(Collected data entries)

***

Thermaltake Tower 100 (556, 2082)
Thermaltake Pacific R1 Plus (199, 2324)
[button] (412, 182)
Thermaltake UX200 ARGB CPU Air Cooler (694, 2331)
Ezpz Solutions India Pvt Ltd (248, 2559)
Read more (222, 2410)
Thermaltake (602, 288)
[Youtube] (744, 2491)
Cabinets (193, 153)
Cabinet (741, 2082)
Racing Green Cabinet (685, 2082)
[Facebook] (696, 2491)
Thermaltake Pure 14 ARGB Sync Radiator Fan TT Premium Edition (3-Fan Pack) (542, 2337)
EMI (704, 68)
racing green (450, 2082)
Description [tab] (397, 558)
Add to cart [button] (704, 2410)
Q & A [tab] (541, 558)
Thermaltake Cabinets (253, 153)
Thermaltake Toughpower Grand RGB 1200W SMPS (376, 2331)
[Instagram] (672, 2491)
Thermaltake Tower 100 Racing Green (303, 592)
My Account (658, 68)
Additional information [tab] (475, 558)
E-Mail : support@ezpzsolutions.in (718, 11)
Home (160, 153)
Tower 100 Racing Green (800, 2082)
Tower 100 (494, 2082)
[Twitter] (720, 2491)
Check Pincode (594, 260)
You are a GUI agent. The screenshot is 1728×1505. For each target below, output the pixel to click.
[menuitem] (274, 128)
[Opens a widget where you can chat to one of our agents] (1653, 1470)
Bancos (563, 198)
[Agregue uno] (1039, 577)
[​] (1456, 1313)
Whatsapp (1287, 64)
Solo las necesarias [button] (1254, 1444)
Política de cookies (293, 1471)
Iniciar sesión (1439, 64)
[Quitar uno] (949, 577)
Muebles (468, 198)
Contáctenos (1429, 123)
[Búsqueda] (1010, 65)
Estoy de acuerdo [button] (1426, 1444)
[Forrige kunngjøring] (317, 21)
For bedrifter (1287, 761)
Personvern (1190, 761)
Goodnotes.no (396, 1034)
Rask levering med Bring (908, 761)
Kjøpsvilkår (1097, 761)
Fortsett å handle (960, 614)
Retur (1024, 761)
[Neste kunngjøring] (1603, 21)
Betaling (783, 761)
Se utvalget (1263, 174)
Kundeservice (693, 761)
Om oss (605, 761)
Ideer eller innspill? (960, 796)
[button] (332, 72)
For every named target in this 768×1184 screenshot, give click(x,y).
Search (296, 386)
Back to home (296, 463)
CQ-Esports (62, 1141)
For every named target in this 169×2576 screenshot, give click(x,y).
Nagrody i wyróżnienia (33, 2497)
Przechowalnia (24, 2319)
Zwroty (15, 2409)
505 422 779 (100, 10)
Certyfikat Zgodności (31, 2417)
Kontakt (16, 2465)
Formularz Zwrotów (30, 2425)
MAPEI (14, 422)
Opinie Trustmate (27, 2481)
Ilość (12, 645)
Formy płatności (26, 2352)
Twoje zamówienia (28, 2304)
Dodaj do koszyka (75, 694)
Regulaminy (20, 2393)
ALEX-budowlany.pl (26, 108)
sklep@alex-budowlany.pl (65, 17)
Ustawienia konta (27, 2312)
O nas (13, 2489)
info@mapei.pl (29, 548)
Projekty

***

Your assignment → Please write out, exactly as they appear, the line that contains "[Neste kunngjøring] (1603, 21)" and every line after it up to the end of the entries above, and no others.

Task answer →
[Neste kunngjøring] (1603, 21)
Betaling (783, 761)
Se utvalget (1263, 174)
Kundeservice (693, 761)
Om oss (605, 761)
Ideer eller innspill? (960, 796)
[button] (332, 72)
For every named target in this 768×1184 screenshot, give click(x,y).
Search (296, 386)
Back to home (296, 463)
CQ-Esports (62, 1141)
For every named target in this 169×2576 screenshot, give click(x,y).
Nagrody i wyróżnienia (33, 2497)
Przechowalnia (24, 2319)
Zwroty (15, 2409)
505 422 779 (100, 10)
Certyfikat Zgodności (31, 2417)
Kontakt (16, 2465)
Formularz Zwrotów (30, 2425)
MAPEI (14, 422)
Opinie Trustmate (27, 2481)
Ilość (12, 645)
Formy płatności (26, 2352)
Twoje zamówienia (28, 2304)
Dodaj do koszyka (75, 694)
Regulaminy (20, 2393)
ALEX-budowlany.pl (26, 108)
sklep@alex-budowlany.pl (65, 17)
Ustawienia konta (27, 2312)
O nas (13, 2489)
info@mapei.pl (29, 548)
Projekty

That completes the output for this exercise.